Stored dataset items
Start of Block
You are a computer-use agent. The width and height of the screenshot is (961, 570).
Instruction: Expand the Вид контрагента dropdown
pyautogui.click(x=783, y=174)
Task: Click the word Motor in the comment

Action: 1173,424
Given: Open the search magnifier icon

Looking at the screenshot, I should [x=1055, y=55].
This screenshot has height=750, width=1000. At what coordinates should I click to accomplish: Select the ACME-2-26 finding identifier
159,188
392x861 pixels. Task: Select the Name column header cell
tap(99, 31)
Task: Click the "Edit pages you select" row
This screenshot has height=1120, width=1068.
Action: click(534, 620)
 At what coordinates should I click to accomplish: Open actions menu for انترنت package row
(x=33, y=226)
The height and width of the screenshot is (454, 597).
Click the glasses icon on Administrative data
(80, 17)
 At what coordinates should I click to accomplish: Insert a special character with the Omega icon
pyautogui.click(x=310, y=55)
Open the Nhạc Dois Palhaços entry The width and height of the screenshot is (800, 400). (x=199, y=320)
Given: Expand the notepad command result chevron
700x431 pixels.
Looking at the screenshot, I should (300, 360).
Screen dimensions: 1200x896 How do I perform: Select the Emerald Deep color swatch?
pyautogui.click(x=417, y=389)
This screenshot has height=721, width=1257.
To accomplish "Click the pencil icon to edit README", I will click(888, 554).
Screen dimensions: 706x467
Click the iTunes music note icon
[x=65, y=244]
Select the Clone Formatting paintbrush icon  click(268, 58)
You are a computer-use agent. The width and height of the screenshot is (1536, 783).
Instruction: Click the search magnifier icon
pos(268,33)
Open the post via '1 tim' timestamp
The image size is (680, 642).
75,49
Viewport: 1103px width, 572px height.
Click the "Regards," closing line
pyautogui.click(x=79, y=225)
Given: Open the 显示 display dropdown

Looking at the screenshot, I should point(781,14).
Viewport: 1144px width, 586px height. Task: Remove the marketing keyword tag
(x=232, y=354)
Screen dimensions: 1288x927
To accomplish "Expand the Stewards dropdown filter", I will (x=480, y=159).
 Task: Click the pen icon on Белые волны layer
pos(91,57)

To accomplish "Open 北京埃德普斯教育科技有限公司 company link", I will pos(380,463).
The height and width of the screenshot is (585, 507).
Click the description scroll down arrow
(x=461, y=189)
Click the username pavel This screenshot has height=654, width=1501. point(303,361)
End of Block
* _Prompt_: Work out how many lines in the entries above include the word "agent". Respond with only the number.

* _Answer section_: 2